Утром, придя на работу, Мария, к своему удивлению, увидела Бронислава Петровича, который, против своего обыкновения, сам пришел к ней. Из-за аварии в системе водоснабжения бани были закрыты, и Мария отпросилась у директора, соврав, что заняла очередь за крупой.
– Броня, а почему мы не должны говорить, что Тамара сломала ногу? – стала выяснять причину непонятной конспирации она. – Ее же все ищут.
– Это твоей завхозихи причуда, – отворачивая лицо и пряча глаза, пояснил Христофоров. – Она же мыло на продукты меняла в той квартире.
– А меня попросила прийти зачем? Может, ключи хотела мне передать?
– У вас же с ней свои дела, – как можно равнодушнее произнес Христофоров, пытаясь унять нервную дрожь в голосе.
– Это правда, у нас с ней общие тайны, – немного успокоилась женщина.
Они вышли из холодного здания на еще более леденящую улицу. Мария вспомнила комфортное, теплое утро – когда она уходила, дочка сладко спала в протопленной принесенными ночью дровами комнате, даже кашель ее не мучил.
– Ты карточки взяла с сабой? – поинтересовался Христофоров.
– А что? – не поняла Мария.
– Может, где отоварим по дороге, – как можно спокойнее пояснил мужчина.
– Да, – кивнула женщина, – они всегда со мной.
На улице было много прохожих, и все поголовно были покрыты инеем так же, как электрические провода, фонари освещения, деревья. Это придавало окружающему какую-то ирреальность, и у Марии возникло ощущение недействительности происходящего, словно она попала в театральные декорации. Ей стало неуютно и немного страшно. Она взяла Христофорова под руку, прижавшись к нему посильней.
– Скоро брат выйдет из госпиталя, тогда, может, я прекращу с Тамарой подрабатывать в банях, – поведала она свои мысли.
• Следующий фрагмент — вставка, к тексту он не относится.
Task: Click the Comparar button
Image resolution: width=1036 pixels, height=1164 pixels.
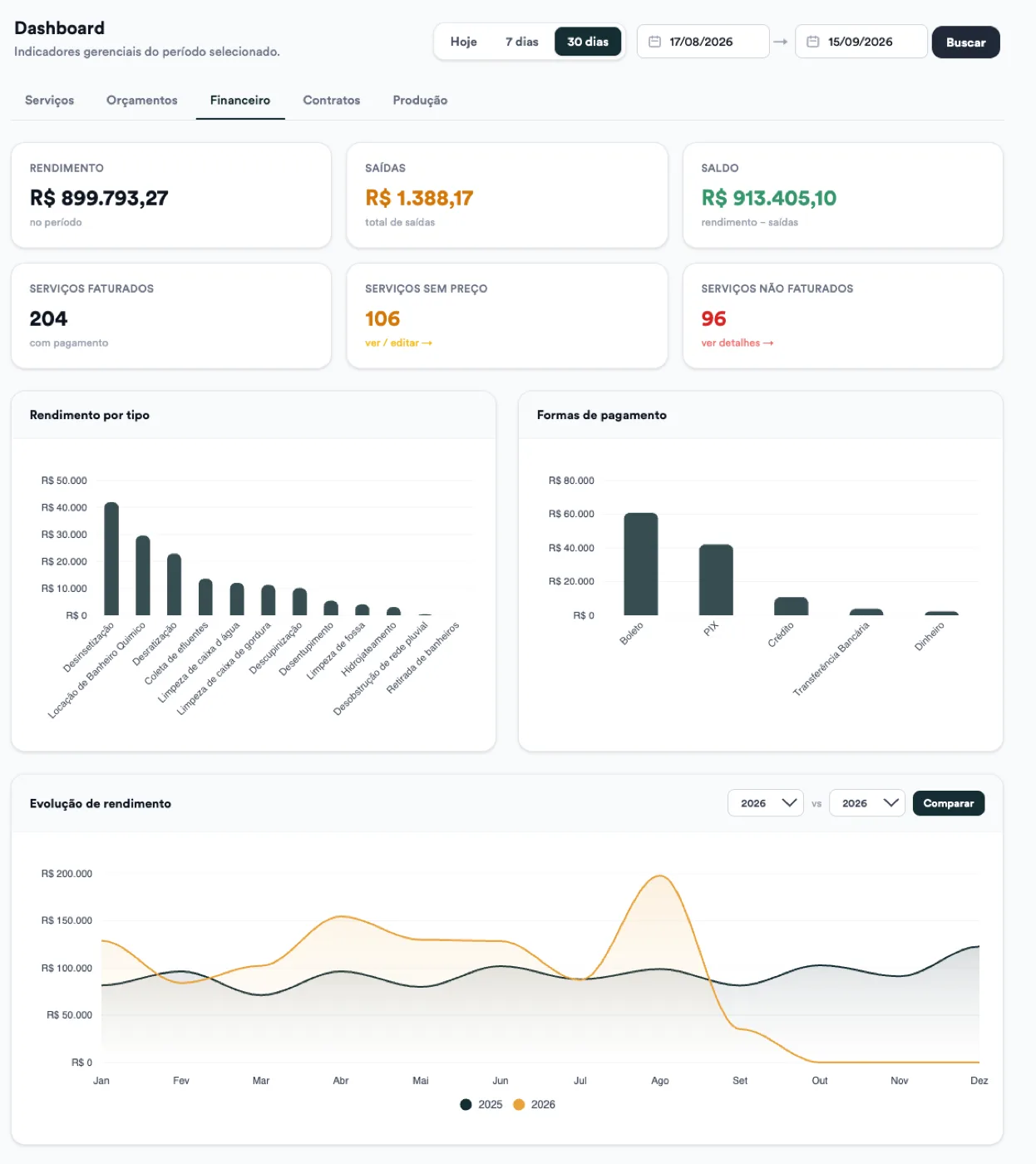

– Если тебе это претит и ты из-за меня на это пошла, то можешь не ждать брата, так и скажи своей подруге сейчас, – зло пробормотал Христофоров.
– Ну, не только из-за тебя, и из-за нашей дочери тоже.
– Послушай Мария, – замедлил шаг Христофоров, – скажи мне правду. Катя на самом деле моя дочь?
– Ты что, Броня? Разве такими вещами шутят? – разозлилась Мария. – Иначе разве сказала бы я своей семье, что ты ее отец, когда на меня все из-за кошки набросились?
– Да я просто хотел убедиться, что ты меня не обманула, – испугался ссоры Христофоров. Вдруг женщина тогда не пойдет в расставленную западню?
Они поравнялись с газетным киоском, в который стояла небольшая очередь.
– Подожди, я газетку куплю, – попросил Бронислав Петрович.
– Сегодня «Ленинградская правда» вышла в пол-листа, – откликнулся на его слова пожилой мужчина, за которым Христофоров встал в очередь.
– Ну хоть узнать, что там на фронте… Или, может, продовольственные нормы увеличат… – ответил ему Бронислав Петрович, который на самом деле почувствовал смутный страх и захотел немного подумать, пока еще было время.
– Да все одно на самокрутки пойдет, – продолжил словоохотливый мужчина. – Так ведь, товарищ?